BACKGROUND: The distinctive differences in clinical needs and disease trajectory between persons with young-onset (YOD) and late-onset dementia (LOD) make dementia palliative care unique. Limited studies have reported on the differences in palliative care needs between YOD and LOD, and the optimal time point to introduce palliative care in YOD remains controversial. We performed a systematic review to summarize key issues surrounding palliative care in YOD and highlight unmet needs in this pertinent area.
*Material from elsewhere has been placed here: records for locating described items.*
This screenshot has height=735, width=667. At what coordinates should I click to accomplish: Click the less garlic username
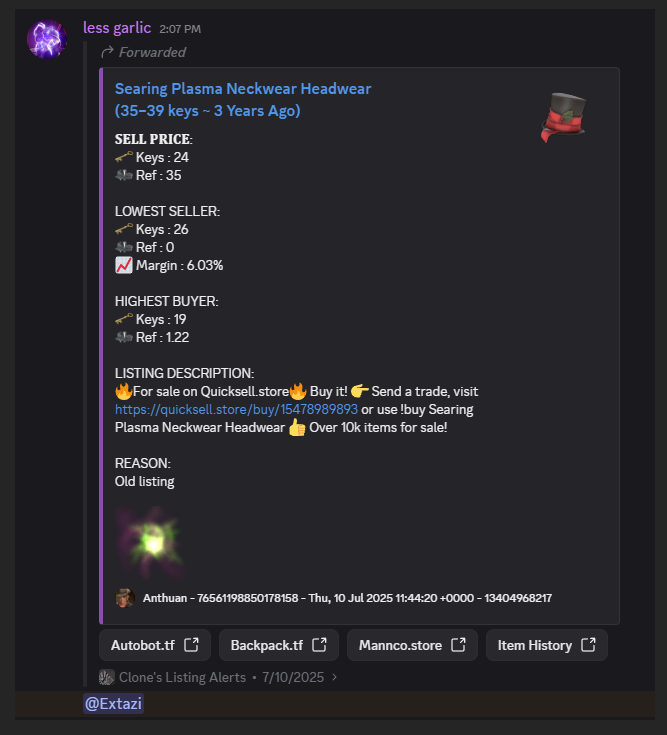[x=117, y=28]
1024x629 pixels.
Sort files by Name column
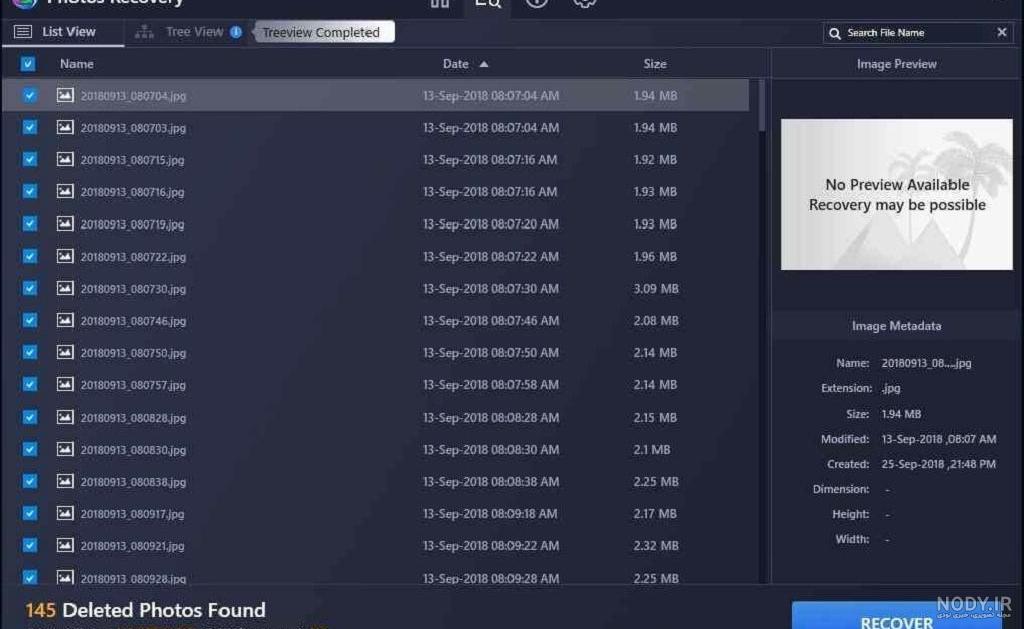click(x=76, y=64)
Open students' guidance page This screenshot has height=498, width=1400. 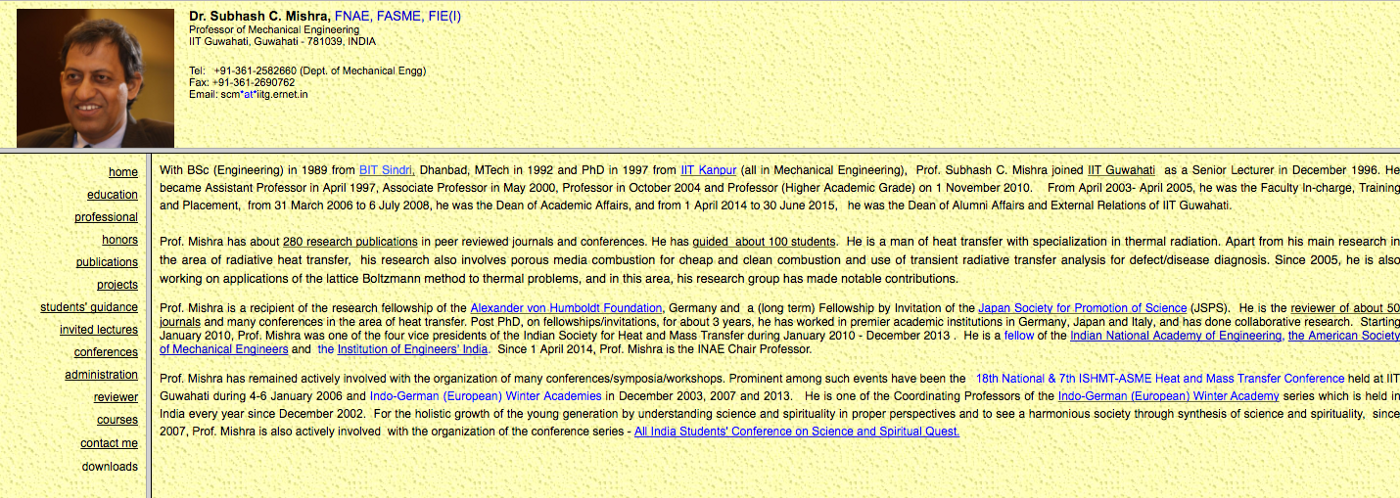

METHODS: Following the Preferred Reporting Items for Systematic Reviews and Meta-Analyses (PRISMA) guidelines, we searched the PubMed database for all studies published between January 2000 and July 2022 that reported on palliative care in YOD. RESULTS: Of 32 records identified, 8 articles were eligible for inclusion. The top 3 themes extracted centered around (1) clinical differences between YOD and LOD, (2) symptoms and causes of death in end-stage YOD, and (3) the importance of early advanced care planning (ACP). YOD diagnosis is often delayed and persons with YOD have fewer somatic comorbidities but more neuropsychiatric symptoms, longer survival times, and a more malignant disease course. Persons with YOD and their families face unique psychosocial challenges when symptoms start at a younger age. End-stage YOD is not dissimilar to LOD where patients suffer from a broad spectrum of physical and psychological symptoms requiring palliation. Early initiation of ACP discussion is crucial in YOD given the more rapid progression of disease affecting cognition and decision-making capacity; however, rates of ACP completion in YOD remain low. CONCLUSIONS: Given the complex care needs and more rapid disease trajectory in YOD, palliative care in YOD should be considered from the time of diagnosis, and to be incorporated into routine dementia care.